PROVIDED PASSAGE:

+ + + + +

If Google's goal of dominating its markets comes to fruition, then you do not really have to option to go outside of their sandbox do you?
posted by oddman at 12:29 PM on August 26, 2011


To everyone who's pointed out that gmail is not affected by Google+ suspension:

You're right, the current, stated policy says that gmail is not affected, so hopefully a mod can change "gmail" to "Picasa" in my original post. I said gmail because several of the first reports I had seen from suspended users had said that they also lost gmail access, so maybe now Google has actually stated their policy they've also amended it to not affect gmail, or maybe those suspended users were just confused.

And thank you, wpenman, for linking to my.nameis.me, which was what pushed me to write this mefi post in the first place, but that I accidentally left out when I got all caught up in tracking down and posting all the other links. :(
posted by luvcraft at 12:33 PM on August 26, 2011 [2 favorites]


I can't find the link now, but if I'm not mistaken Google won't allow initials either. As in "e. e. cummings" would be out of luck on G+
posted by oddman at 12:34 PM on August 26, 2011


My real name is John+ Smith+. I hope I don't get banned :(
posted by panaceanot at 12:37 PM on August 26, 2011


If Google's goal of dominating its markets comes to fruition, then you do not really have to option to go outside of their sandbox do you?

Didn't we have that same concern about AOL in 1999? Hell, people had the same concern about Facebook 90 days ago. Google+ seems to have calmed the fears that this is Facebook's world , and we all just play in it. And something will come along to counter-act Google too. People are already (rightfully so) getting concerned about the amount of data that Google is amassing on us. And I doubt they really need your real name to connect the dots in their databases.

I'm concerned about Google's business practices too, and have been giving considerable thought to taking all my mail back to my own server, as a start anyway.
posted by COD at 12:37 PM on August 26, 2011


"Nobody is forcing anybody to play in Google's sandbox."

Absolutely true, but "everyone" else is making the same decisions. I'd hoped that Google could have found a compromise that worked. Facebook certainly won't. I doubt Yahoo, MS or Apple with even try to bother.

+ + + + +

RECORD LIST:
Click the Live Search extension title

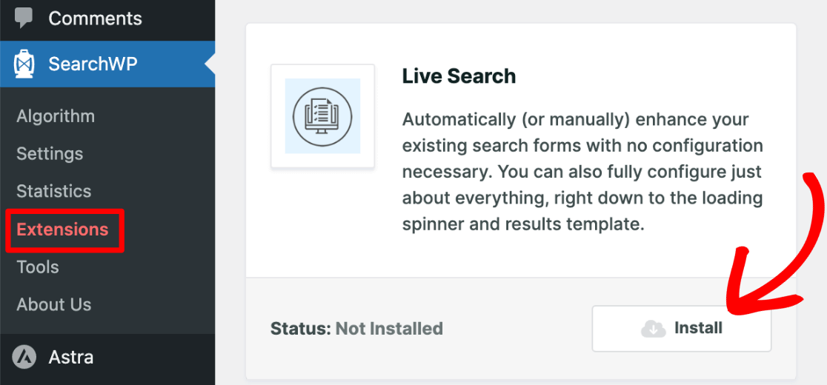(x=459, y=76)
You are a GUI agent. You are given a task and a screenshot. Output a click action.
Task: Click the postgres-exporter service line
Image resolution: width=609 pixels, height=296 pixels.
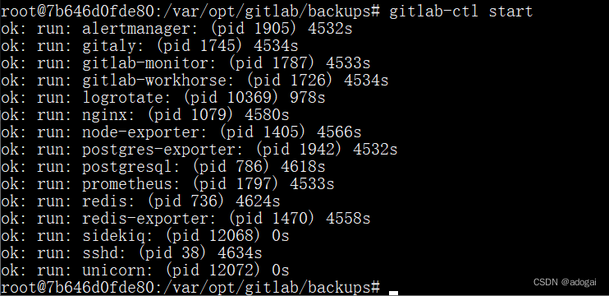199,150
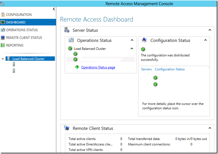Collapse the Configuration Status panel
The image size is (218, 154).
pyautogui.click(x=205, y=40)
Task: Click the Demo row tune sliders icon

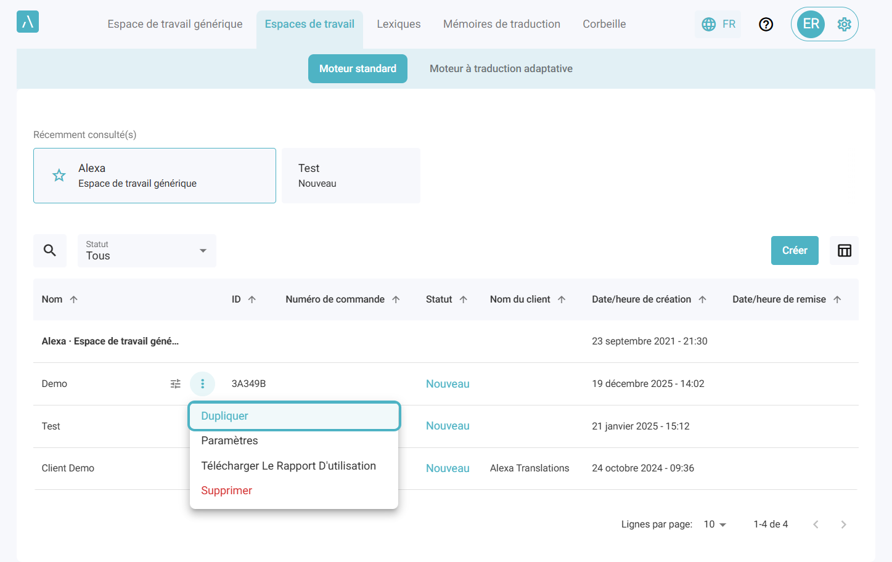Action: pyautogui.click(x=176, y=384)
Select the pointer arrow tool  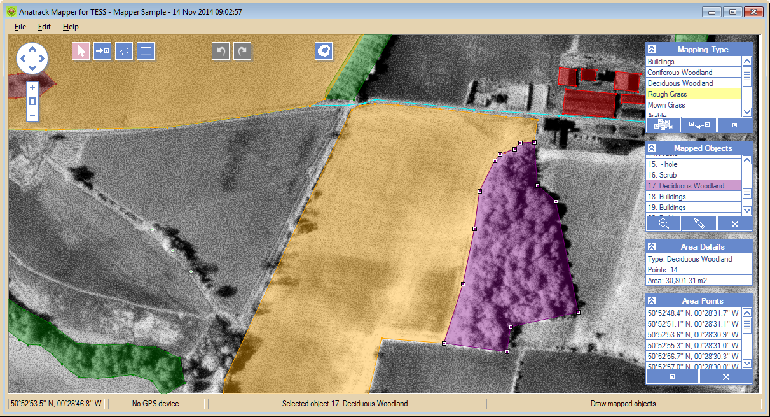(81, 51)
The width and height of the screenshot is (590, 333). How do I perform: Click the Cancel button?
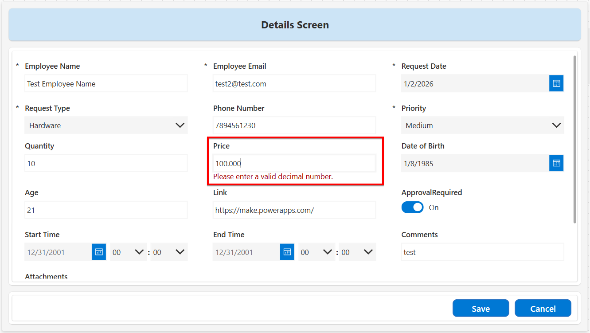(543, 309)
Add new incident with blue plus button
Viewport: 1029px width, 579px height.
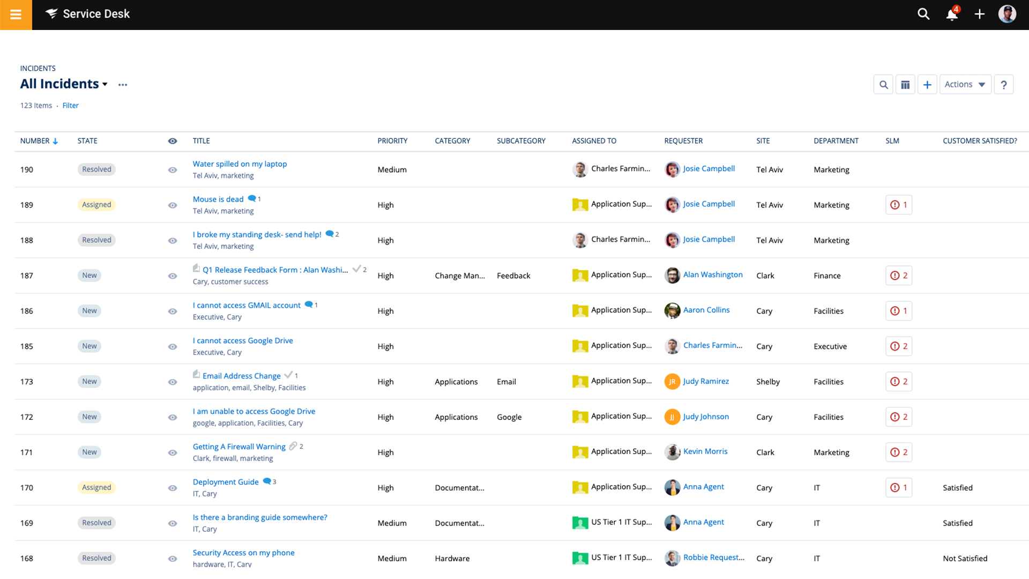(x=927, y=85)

+ + + + +

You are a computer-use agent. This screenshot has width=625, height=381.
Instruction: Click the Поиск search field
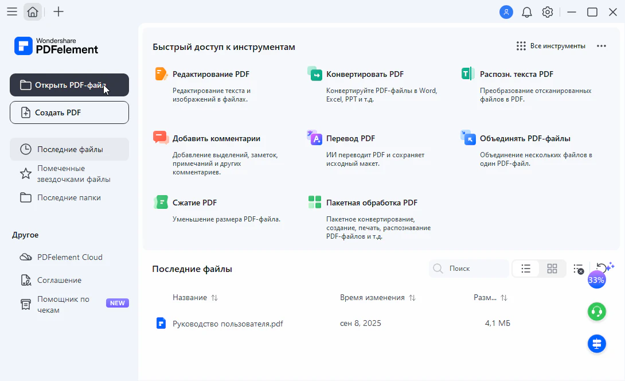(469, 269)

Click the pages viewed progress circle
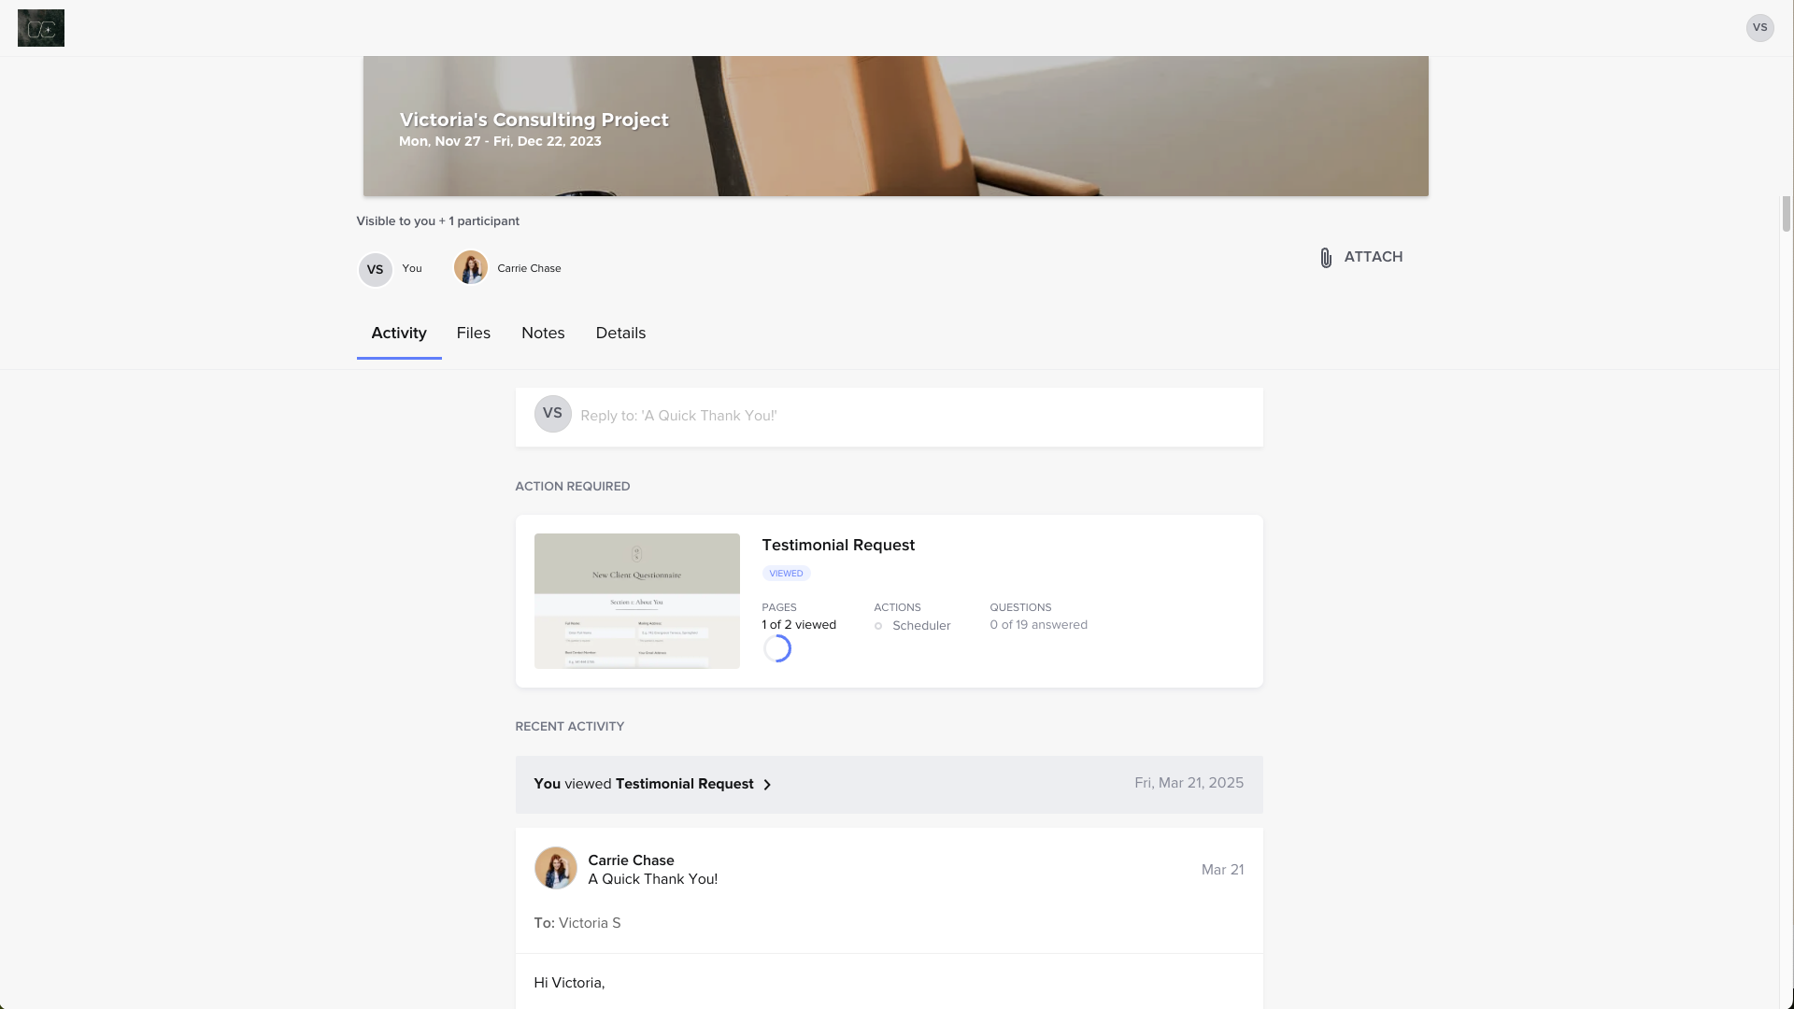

+ + + + +

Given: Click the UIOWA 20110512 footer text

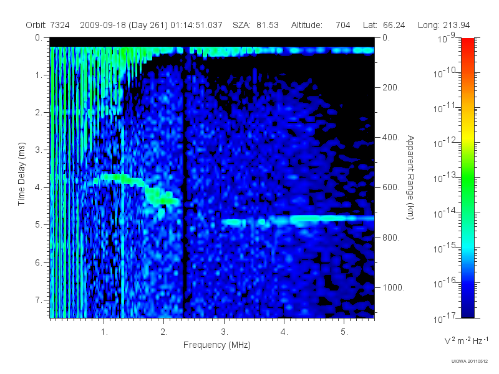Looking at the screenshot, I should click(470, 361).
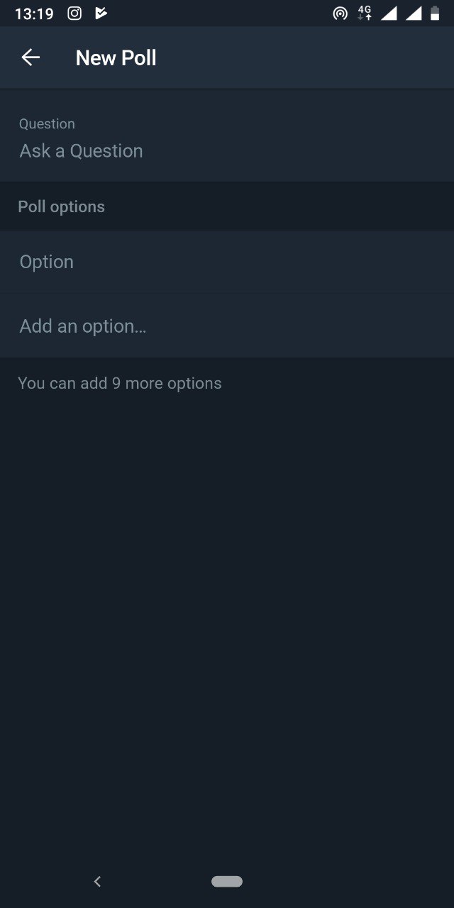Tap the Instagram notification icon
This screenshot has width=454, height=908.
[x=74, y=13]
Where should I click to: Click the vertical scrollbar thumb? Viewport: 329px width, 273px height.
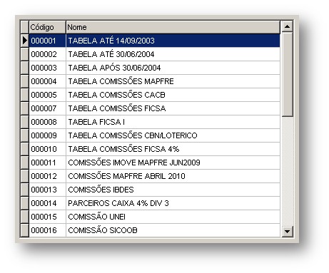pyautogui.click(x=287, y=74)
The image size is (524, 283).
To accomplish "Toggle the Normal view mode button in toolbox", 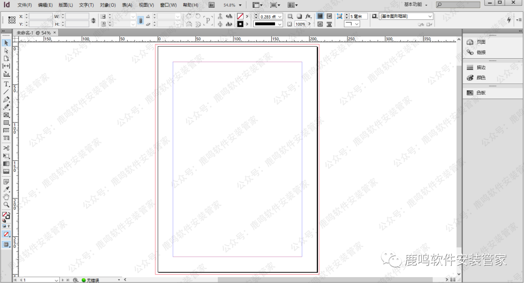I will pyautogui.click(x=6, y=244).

+ + + + +

GOALS:
(A) In the comment thread, which word did luvcraft ask a mod to put in place of "gmail" in the original post?
(B) Gather each line in the entries that contains the word "This".

EXERCISE SOLUTIONS:
(A) Picasa

(B)
You are a computer-use agent. This screenshot has width=625, height=381.
This screenshot has width=454, height=908.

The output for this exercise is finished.